Management Principles:

  • Treat-to-target: aim for MDA or remission. Start DMARDs early for active arthritis (≥ 3 joints, dactylitis counts as 1) [20].
  • Methotrexate is the preferred csDMARD (co-treats skin). Avoid HCQ (exacerbates psoriasis) [5].
  • Systemic corticosteroids used cautiously — taper causes severe psoriatic flare [2][3].
  • No effective DMARD for axial disease or enthesitis — use NSAIDs then biologics [5].
  • Anti-IL-1 / anti-IL-6 NOT useful for SpA (cf. RA) [5].

Biologic Hierarchy:

  • Anti-TNF-α (first-line biologic for most domains).
  • Anti-IL-17 (excellent for skin + joints + axial; caution in IBD).
  • Anti-IL-12/23, anti-IL-23 (excellent for skin; safe in IBD).
  • JAK inhibitors (oral; FDA cancer/CV warning).

Key Contraindications:

  • Anti-TNF: active infection, latent TB, demyelination, HF, malignancy [3].
  • HCQ: psoriasis flare [5].
  • IA steroids at Achilles tendon: tendon rupture risk [5].
  • MTX: pregnancy, CKD [20].
  • Screen for TB and HBV before starting biologics [23].

High Yield Summary

Disease Complications:

  • Arthritis mutilans (5%): complete destruction with telescoping digits ("opera-glass hand") [3][5]. 68% have progressive disease at 5 years [3].
  • Anterior uveitis: can be chronic and insidious → posterior synechiae, cataract, glaucoma, band keratopathy, CME [9]. Routine slit-lamp screening essential.
  • Cardiovascular disease: PsA is an independent CV risk factor.
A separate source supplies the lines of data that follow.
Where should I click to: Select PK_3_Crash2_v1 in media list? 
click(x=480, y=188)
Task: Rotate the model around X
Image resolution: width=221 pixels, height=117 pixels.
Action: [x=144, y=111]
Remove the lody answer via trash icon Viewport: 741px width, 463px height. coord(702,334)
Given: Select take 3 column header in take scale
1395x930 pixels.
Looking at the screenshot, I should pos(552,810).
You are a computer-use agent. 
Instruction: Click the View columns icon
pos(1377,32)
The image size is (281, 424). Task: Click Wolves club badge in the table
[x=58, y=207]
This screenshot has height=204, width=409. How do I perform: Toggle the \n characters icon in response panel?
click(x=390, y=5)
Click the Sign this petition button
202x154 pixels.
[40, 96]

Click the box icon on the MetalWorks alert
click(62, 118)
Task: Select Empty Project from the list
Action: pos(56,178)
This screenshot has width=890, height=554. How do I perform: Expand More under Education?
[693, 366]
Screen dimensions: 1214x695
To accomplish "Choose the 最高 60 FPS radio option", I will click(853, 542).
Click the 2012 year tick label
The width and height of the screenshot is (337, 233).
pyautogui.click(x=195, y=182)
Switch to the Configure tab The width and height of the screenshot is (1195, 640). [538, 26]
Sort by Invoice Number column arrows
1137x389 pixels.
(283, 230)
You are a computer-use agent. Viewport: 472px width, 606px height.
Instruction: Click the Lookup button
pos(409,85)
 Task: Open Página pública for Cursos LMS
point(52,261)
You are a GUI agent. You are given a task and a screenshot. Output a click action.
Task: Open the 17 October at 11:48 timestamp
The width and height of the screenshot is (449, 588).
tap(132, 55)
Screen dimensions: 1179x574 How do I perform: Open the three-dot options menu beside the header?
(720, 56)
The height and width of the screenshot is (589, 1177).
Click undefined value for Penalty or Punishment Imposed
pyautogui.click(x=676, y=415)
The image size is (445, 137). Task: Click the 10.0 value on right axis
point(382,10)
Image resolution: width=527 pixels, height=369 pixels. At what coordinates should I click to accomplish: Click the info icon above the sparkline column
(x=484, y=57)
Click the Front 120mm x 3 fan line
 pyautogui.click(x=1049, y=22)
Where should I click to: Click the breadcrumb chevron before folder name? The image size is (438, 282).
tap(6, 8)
Psoriasis affects arteries → stiffness, increased CV risk [2]. Aggressive CV risk management is mandatory.
  • Metabolic syndrome: obesity, DM, dyslipidaemia, hyperuricaemia — all more prevalent and bidirectionally related to PsA.
  • Apical fibrosis: rare but recognised extra-articular manifestation [5].

Treatment Complications:

  • MTX: interstitial pneumonitis, hepatotoxicity, bone marrow suppression [15].
  • Corticosteroid taper → pustular psoriasis flare [2] — life-threatening.
  • Anti-TNF: TB reactivation, HBV reactivation, serious infections, demyelination, HF [3].
  • Anti-IL-17: candidiasis, IBD worsening.
  • JAK inhibitors: cancer, CV events, VTE, zoster.

Paediatric-Specific:

  • Uveitis and leg-length discrepancy [25] are the most frequent long-term complications of pauciarticular JIA (including juvenile PsA).
  • Growth disturbance from chronic inflammation and steroid use.